Khan, however, has been politely turning down the offers saying that he prefers to get a job on merit, not out of sympathy. “Please don’t offer me jobs out of sympathy. Select me only if I am a deserving candidate, regardless of my religion, caste and creed,” Khan says, speaking to The Indian Express.
The MBA graduate from DY Patil College was denied a job by Hari Krishna Exports on May 19. When he received the mail, he says, he felt pity that sections of the society in a city like Mumbai could still discriminate on the basis of religion.
“I released a snapshot of the mail on WhatsApp, then on Facebook in the evening. I did this for my friends, to make them aware of it. Our whole batch has graduated and I didn’t want anyone else to face such discrimination. My intention was simple, not to seek public attention. Later, a friend called me on May 20 saying a journalist friend wanted to report it,” says Khan.
The handful of people who discriminate on grounds of religion are the biggest obstacle to India’s progress, Khan says. “If a person with the surname Khan does wrong, it doesn’t mean that all the Khans are alike,” he said.
The youngster, who is a “big fan” of Prime Minister Narendra Modi, recounts a Twitter post by a friend in the Middle East that compared the Muslims’ frustrations to that of an entire class of school students made to forego lunch break because three or four students were being punished. “For that matter, why only Muslims, other religions too face discrimination. A company in Kerala had a policy of hiring only Muslim and Christian candidates. What about the Hindus of that area? Who will provide them with jobs? We, aspiring youngsters, are suffering due to communal conflicts. Imagine if the Gulf countries stopped hiring people from other religions, what disastrous consequences would globalisation face?”
Khan is also concerned for his mother, recovering from cancer. “She has always been very protective about me. She has been stopping me from appearing on panel discussions in the electronic media,” he says.
Khan is also troubled by social media comments that private companies are free to have their own rules regarding recruitment and he should not be highlighting his case.
But despite those voices, he says, the support he has got is heartening. Political parties, NGOs and minority associations have extended their support.
“The BJP, the Shiv Sena’s regional head and the Yuva Morcha have all said they support me. They even promised to get me a good job, but I made it clear that I wanted a job on my abilities.” The National Commission for Minorities has also voiced its support.
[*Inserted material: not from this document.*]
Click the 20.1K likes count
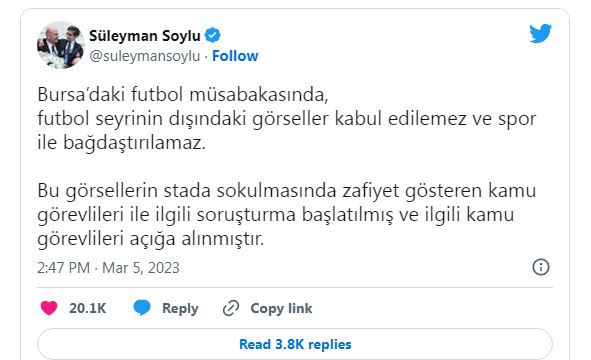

The police probe in the case has begun and Khan says
he has submitted printouts of his application and rejection emails as requested by the police. His statement and those of the two classmates, who had also applied for jobs at Hari Krishna Exports, were recorded.
Khan has also received an email from the company saying that his rejection was a “clerical error”. However, Khan wants an apology from the company, accepting its bias. “If they do so, I will forgive them,” said Khan.
Khan also countered the company’s claim about having 70 Muslim employees on its rolls. “These 70 Muslims are labourers who polish diamonds. Why doesn’t the company speak about hiring Muslims for administrative positions?”